Knowledge is seemless.  Our problems and challenges cross subject disciplines at every turn and demand well-informed, versatile, creative thinking.  An issue like "global climate change" is not just about burning fossil fuels, but involves a complex array of factors and issues--geo-politics, economics, psychology, cosmology, etc--that need to be broached if we are to ever deliver ourselves from its worst effects.

Perhaps if current civilization hadn't fundamentally altered the earth's climate to the point of threatening survival, or taken warfare to the point of nuclear annihilation, or used religion, history and politics to rationalize mass killings, invasions, ethnic cleansing, or busied itself with altering the genetic code of plants and animals...

Or, maybe if current "civilization" could just acknowledge that all human beings deserve dignity, food, clean water, acceptable health care--you know, something we would call fundamentally humane treatment...  

Perhaps then, it would be less defensible to call the baseline premises and practices of our current educational system an "ideology."  

But facts are stubborn things, and when they all point to a kind of unsustainability in human society, a degree of unfairness between rich and poor that is obscene and untenable, an inability to turn from the path of environmental destruction, then, at some point, we need to look at education and decide if we are simply defending the status quo or producing learners capable, imaginative and smart enough to fundamentally reconsider how we do things.  

Or, at the very least, learners able to cognitively realize the extent to which their learning, beliefs and perspectives might contain an ideological and ethnocentric flavoring.

Children are, after all, to paraphrase Buckminster Fuller, nature's next tentative step along the evolutionary chain--they enter a world slightly more evolved, slightly closer to an unknown destiny that human-kind has been pursuing for thousands of generations.  

At some point, we must equip them with the best of what we know, think and believe, hoist them on our shoulders, support their best efforts, then, let them go.  Let them reach for the stars.  

Uncle Henry's Skeet-Shoot

So, with that as prologue, on to the skeet-shoot.  I'll knock off as many of these pedagogical strategies and approaches as I can in less than ten minutes.  These merit mention because they fit with Palmer, Jensen, Dewey or Freire, or because, in my experience, they work.

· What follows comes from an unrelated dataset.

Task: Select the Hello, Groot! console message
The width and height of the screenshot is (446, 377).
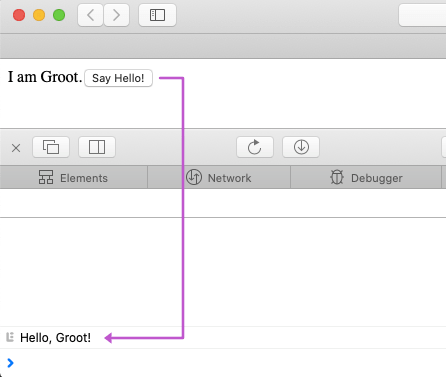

But, as mentioned earlier, none of these is guaranteed without the skillful application and delivery of a fully passionate, committed educator.  Sorry people, if we could deliver quality teaching by just reading scripts, we would turn education over to the Edison Schools corporation.  (You mean some cities already have?)

Integrated curriculum -- Subject distinctions are artificial and serve as much to keep thinking apart as to focus it on resolving complex problems.  Integration creates richness of content, encourages creative teaching and thinking, and makes the school day more imaginative and pregnant with possibility.  In fact, it is the lack of connection to larger, real-life issues, that is responsible for draining life and meaning from subjects like math and science.  (Jensen, Dewey and Palmer.)

Integrating the community into actual learning tasks and assessment -- Is there a more untapped resource, local, largely free and completely invested in the outcome of learners?  The possibilities here are endless, from internships to shadowing to guest speakers and field trips, as well as utilizing accomplished professionals who want to "give back" to their communities. (Dewey, Jensen)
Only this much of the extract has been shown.